Have you ever wondered which food to feed your pet, based on the label? As soon as we walk into pet stores, we’re bombarded with terms like “grain-free,” “no by-products, “natural,” and many others. In the end, we all want to feed our pets the highest quality food that provides them with the nutrition they need. Choosing your pet’s food is an important decision!
Pet foods are regulated by the FDA for safety, and by the Association of American Feed Officials (AAFCO) for adherence to established regulations. Every food will have a “nutritional adequacy” statement, which may be the most important part of the label. A food listed as “complete and balanced” is nutritionally adequate as a stand-alone diet. Those labeled, “for all life stages” further meet the requirements for growth, gestation, etc., while other foods may be labeled for specific life stages only. Products that are not intended to support a complete, balanced diet will be labeled as “treats,” “snacks,” or will depict the statement, “This product is intended for supplemental or intermittent feeding only.” Checking for the AAFCO logo and reading the nutritional adequacy statement are great places to start in evaluating a new food.

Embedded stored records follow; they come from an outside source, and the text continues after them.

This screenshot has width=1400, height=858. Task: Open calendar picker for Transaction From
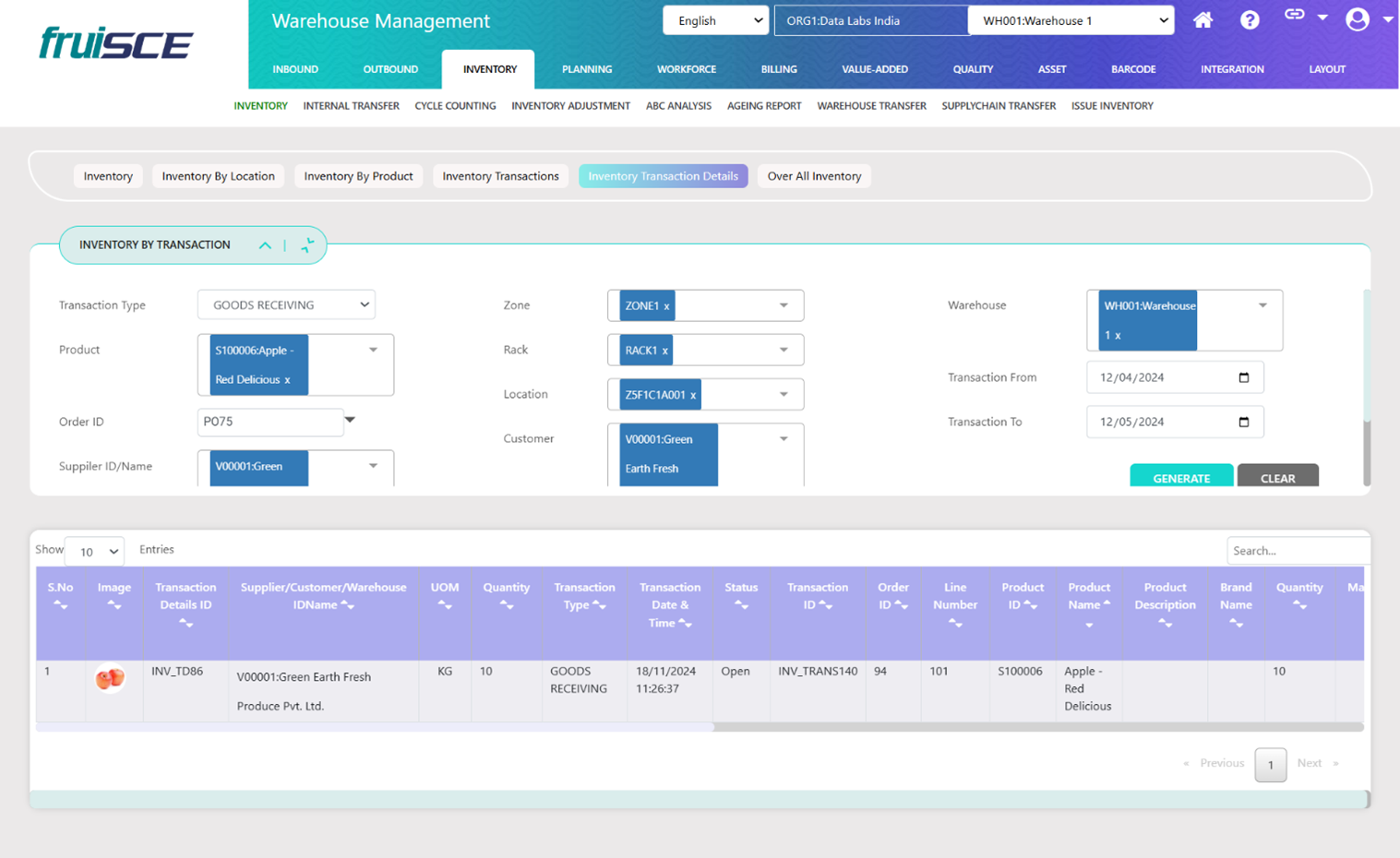coord(1243,377)
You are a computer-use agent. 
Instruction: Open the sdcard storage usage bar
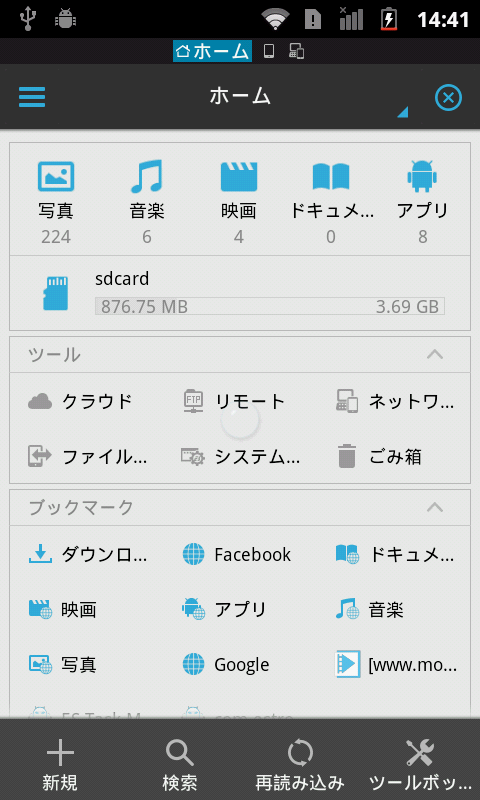tap(269, 307)
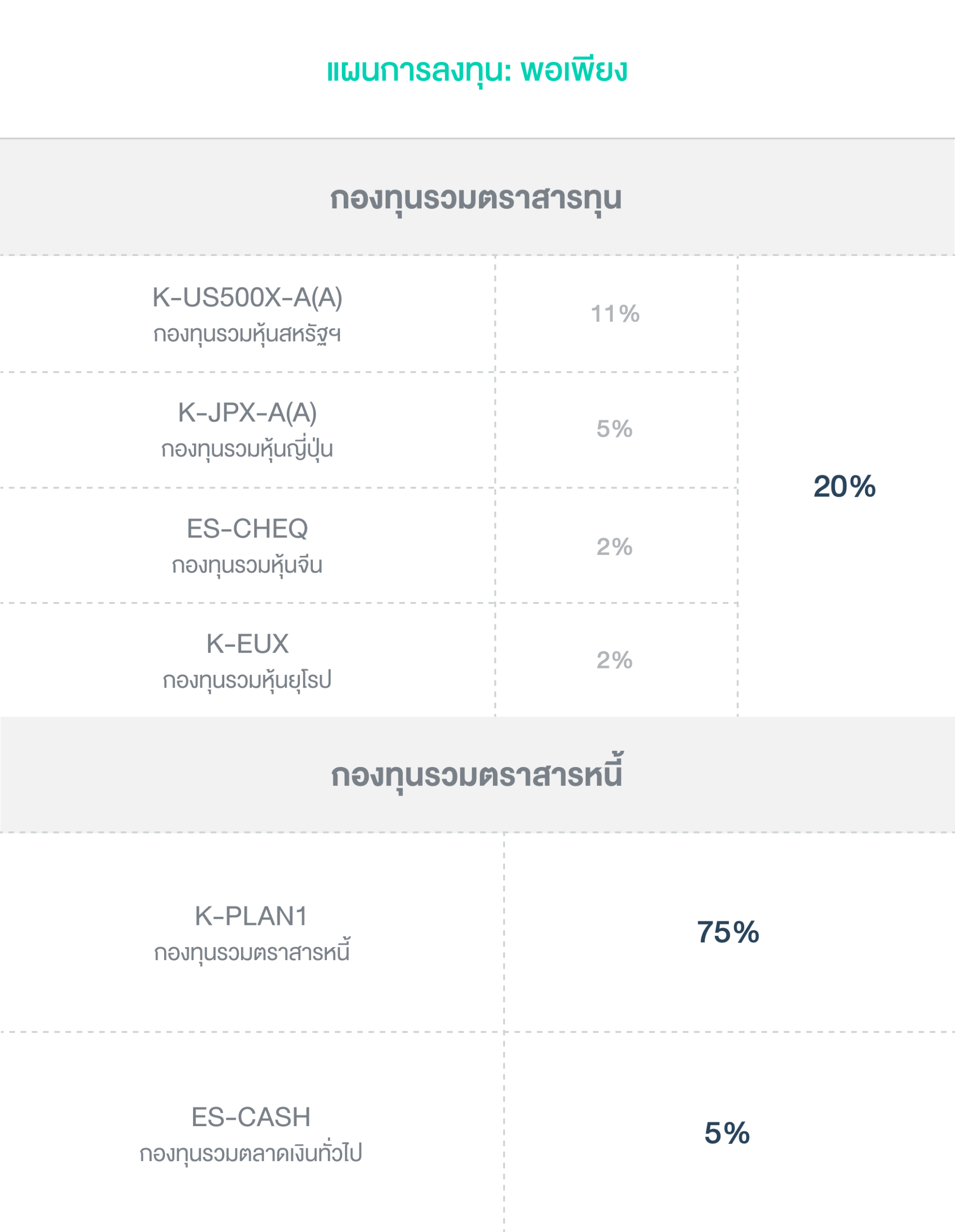Viewport: 955px width, 1232px height.
Task: Click the กองทุนรวมหุ้นจีน description text
Action: [247, 565]
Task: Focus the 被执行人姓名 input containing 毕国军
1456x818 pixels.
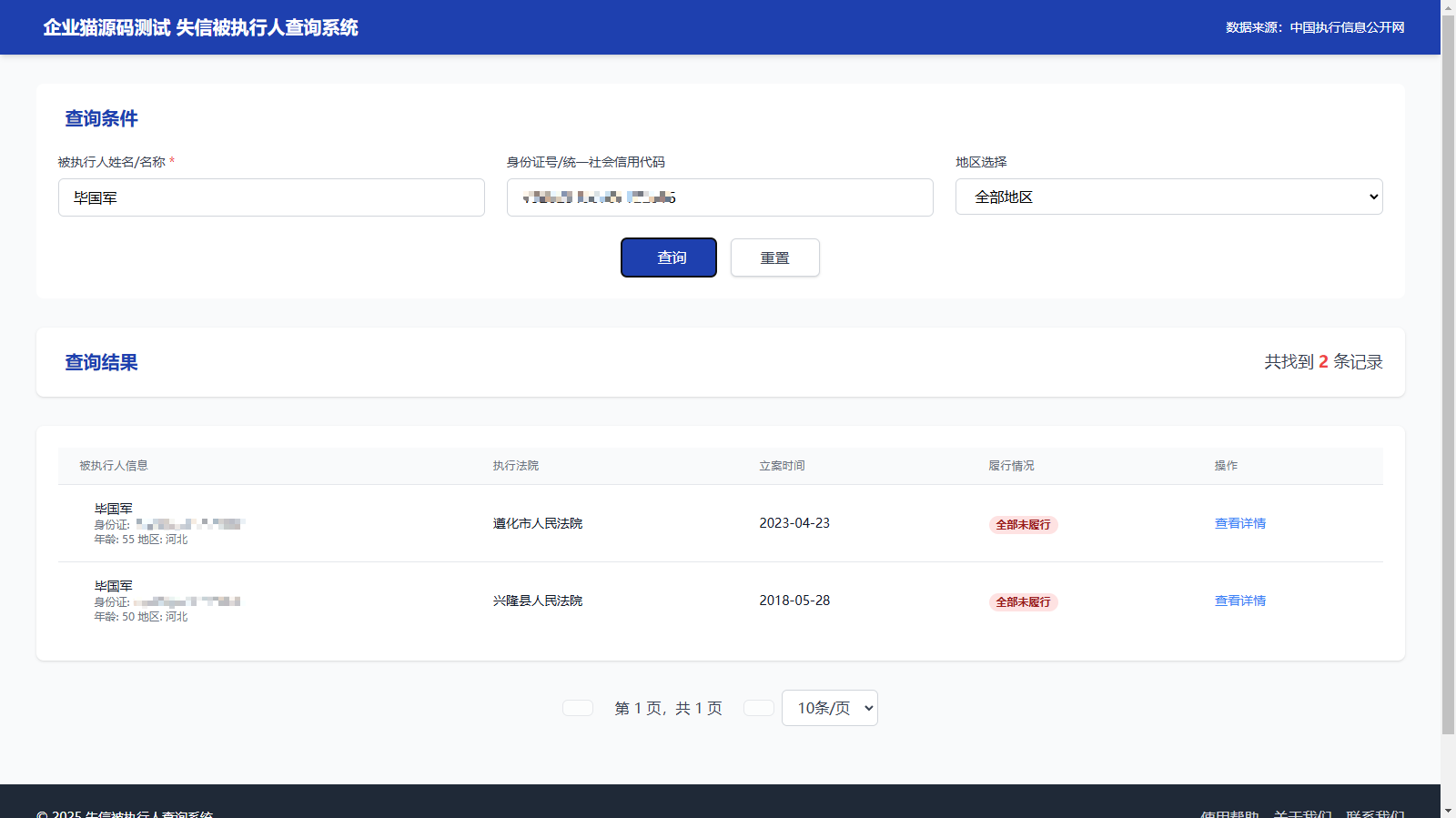Action: [x=271, y=197]
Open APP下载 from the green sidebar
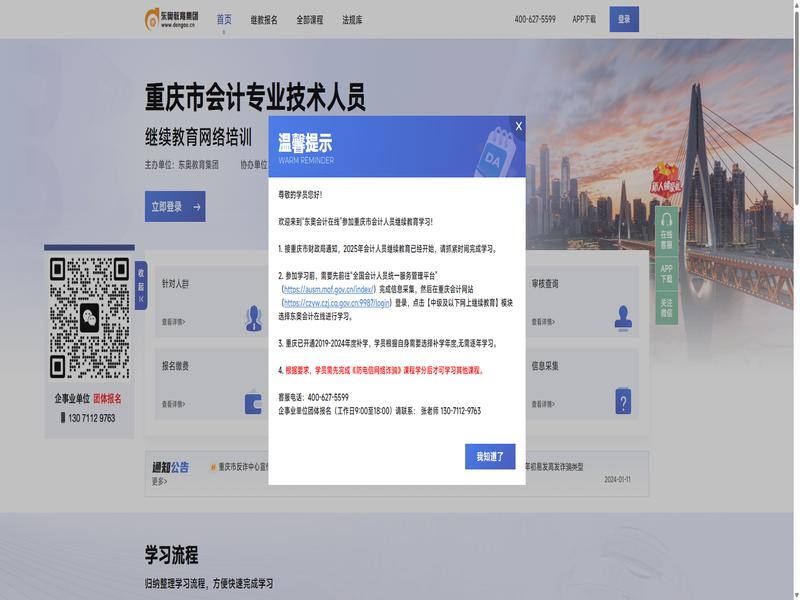The height and width of the screenshot is (600, 800). point(666,273)
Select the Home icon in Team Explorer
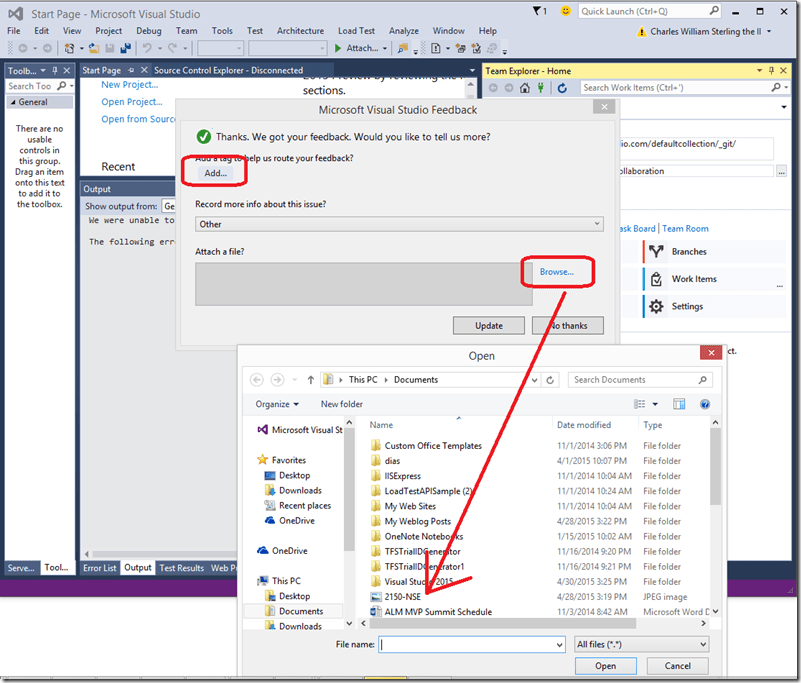 [524, 87]
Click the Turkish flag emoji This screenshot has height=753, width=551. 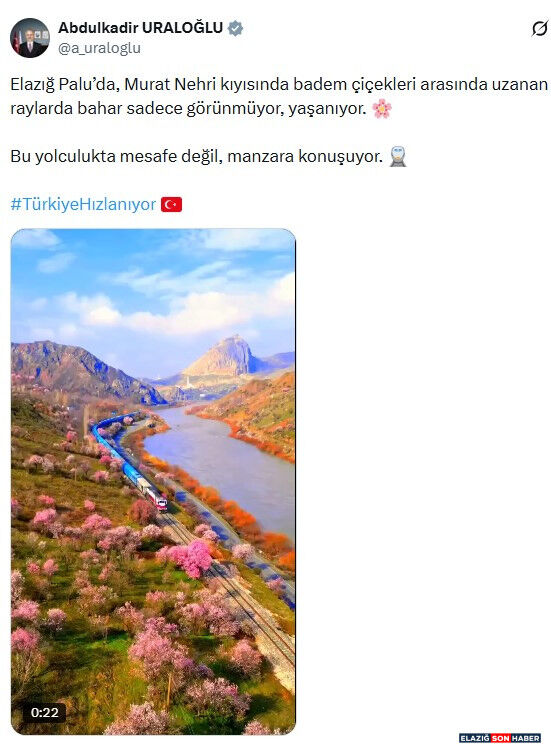pyautogui.click(x=171, y=205)
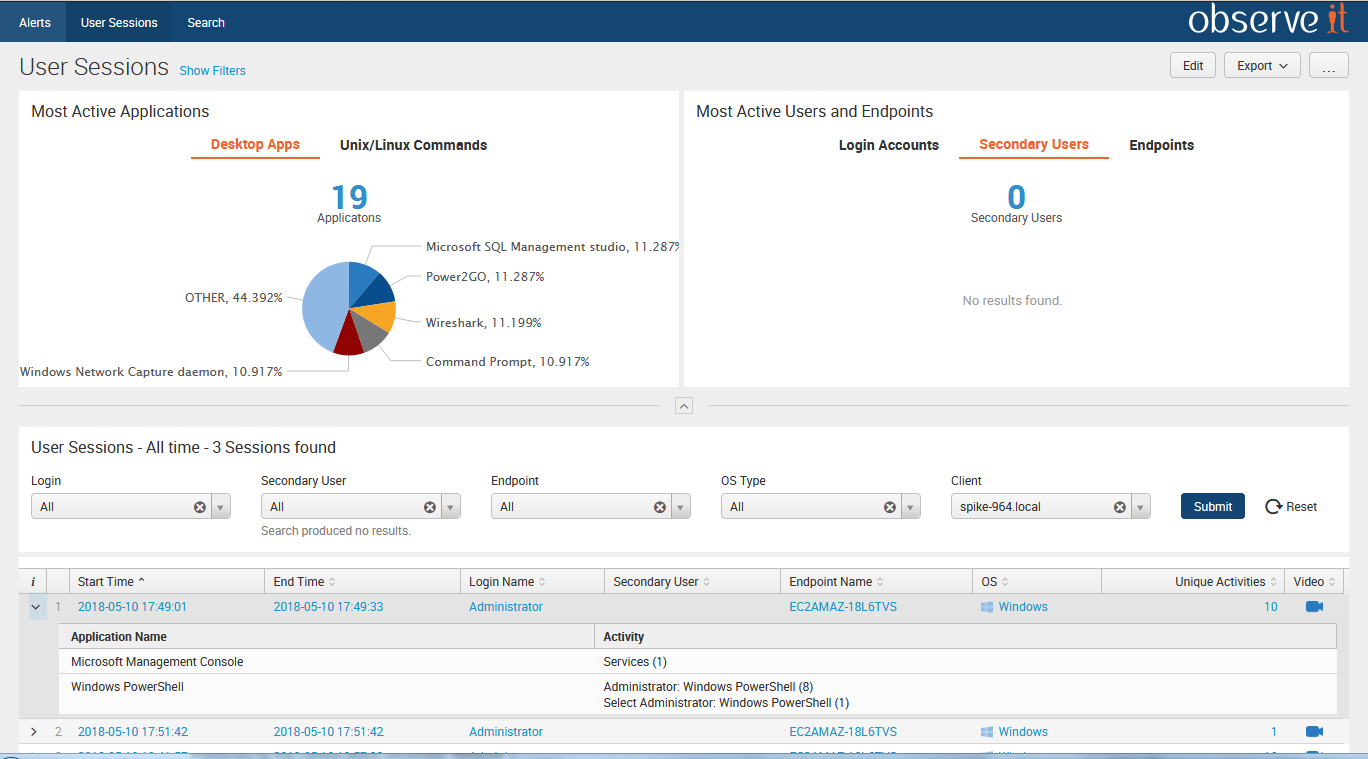Open the Secondary User filter dropdown
Viewport: 1368px width, 759px height.
coord(451,507)
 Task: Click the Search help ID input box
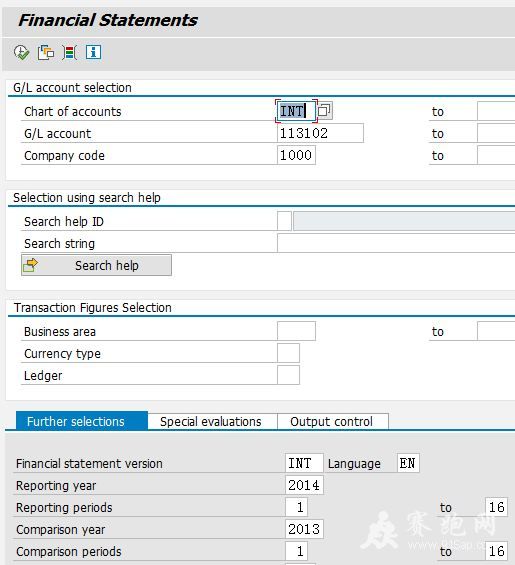284,221
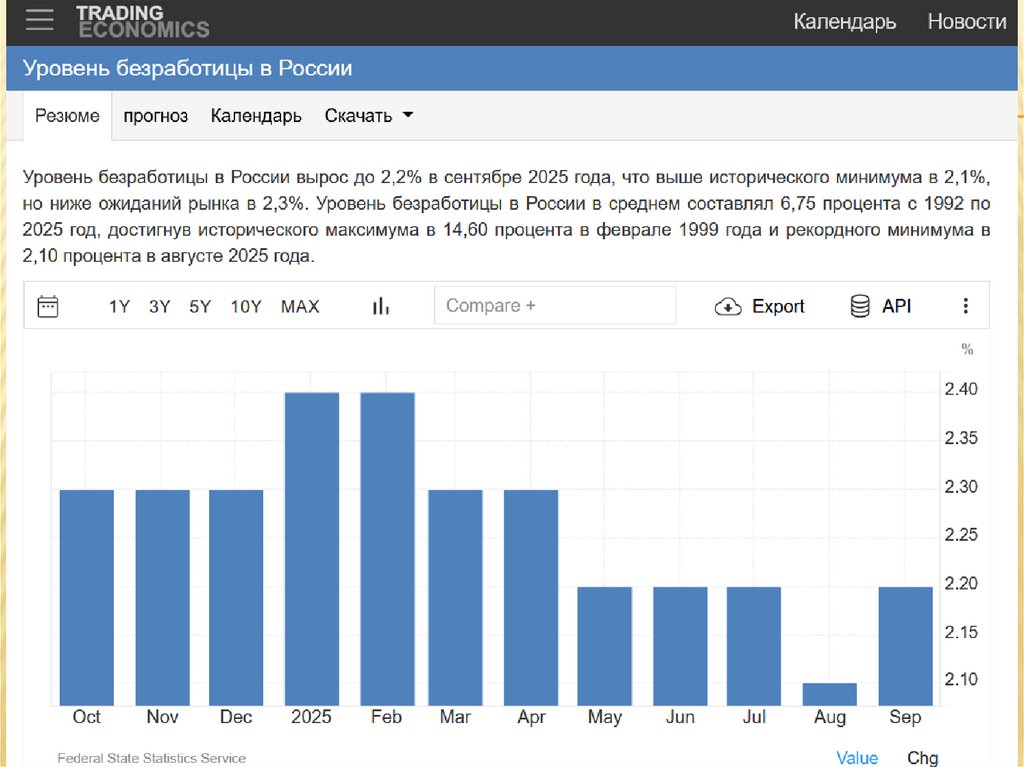Click the Value link below the chart

(857, 758)
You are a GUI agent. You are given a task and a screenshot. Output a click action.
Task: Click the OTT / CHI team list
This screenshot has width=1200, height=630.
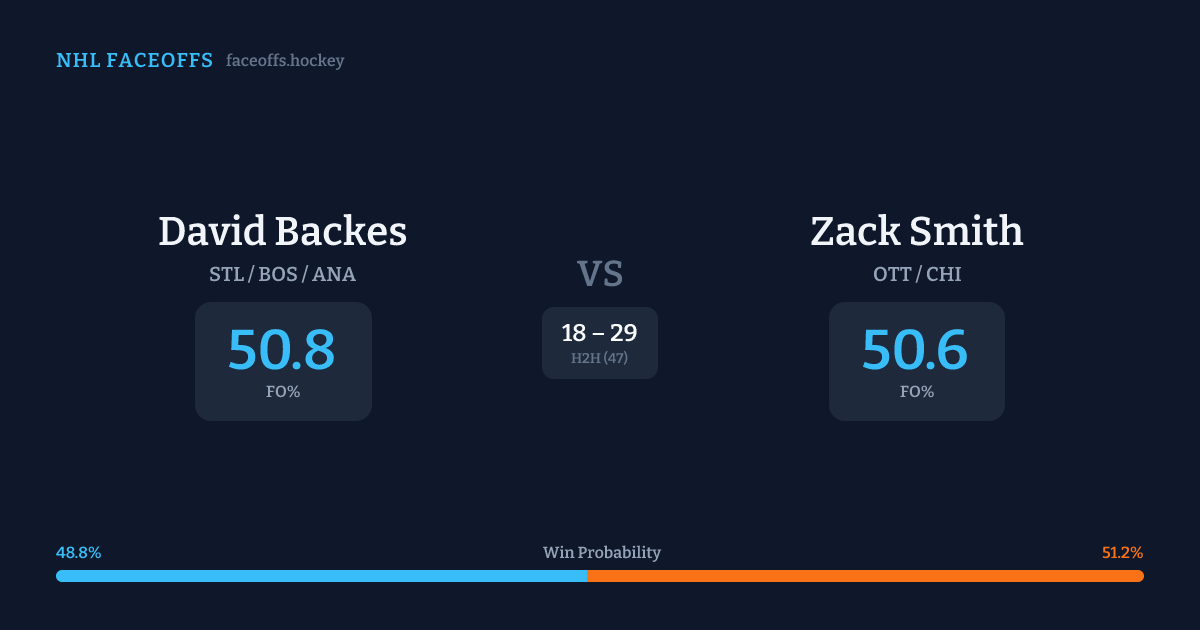coord(916,274)
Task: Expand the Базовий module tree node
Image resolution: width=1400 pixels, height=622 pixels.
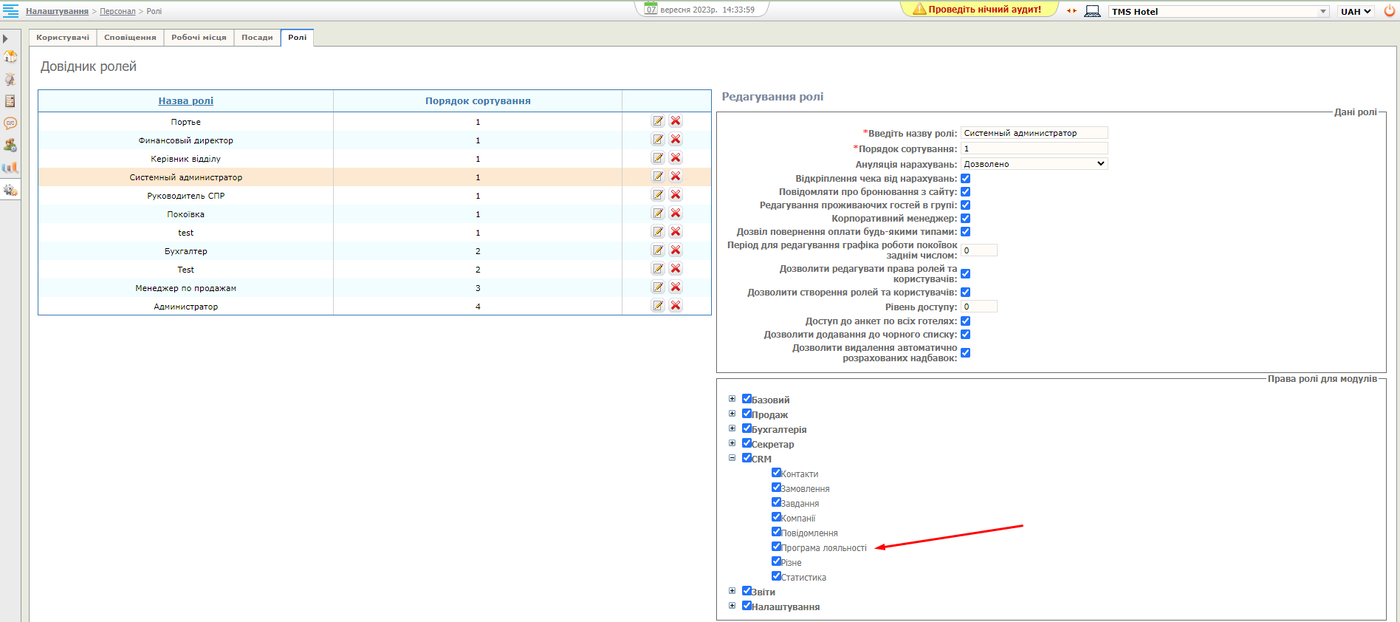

According to AAFCO standards, ingredients are listed in descending order of weight. Water content is included, which means that meats and vegetables are often listed first, though this doesn’t always represent their nutritional contributions to the diet. AAFCO defines the use of certain ingredients, such as “by-products,” which include only safe, edible components. Generally speaking, the ingredient list is not the best way to evaluate a food: we recommend focusing on AAFCO labeling, guaranteed analysis, and some of the other topics we’re covering here.
This is where your pet’s food label will list the percentage of crude protein, fat, fiber, and moisture. These amounts need to be interpreted carefully when comparing dry and wet foods, and direct comparisons should only be made between foods in one of these two categories. Pet foods are required to list a calorie content in kilocalories (kcals), which are equal to the “calories” we’re used to seeing on human food labels. Your veterinarian can use a food’s calorie content to let you know what volume to feed your pet per day.
It’s important to mention a few terms you may see that do not have technical definitions. Words like “natural,” “organic, “premium,” “or “gourmet” are not defined by AAFCO, and therefore do not carry any legal implications. These are marketing tactics on behalf of the food companies, though their presence does not mean that a food is bad. The company is just advertising its product.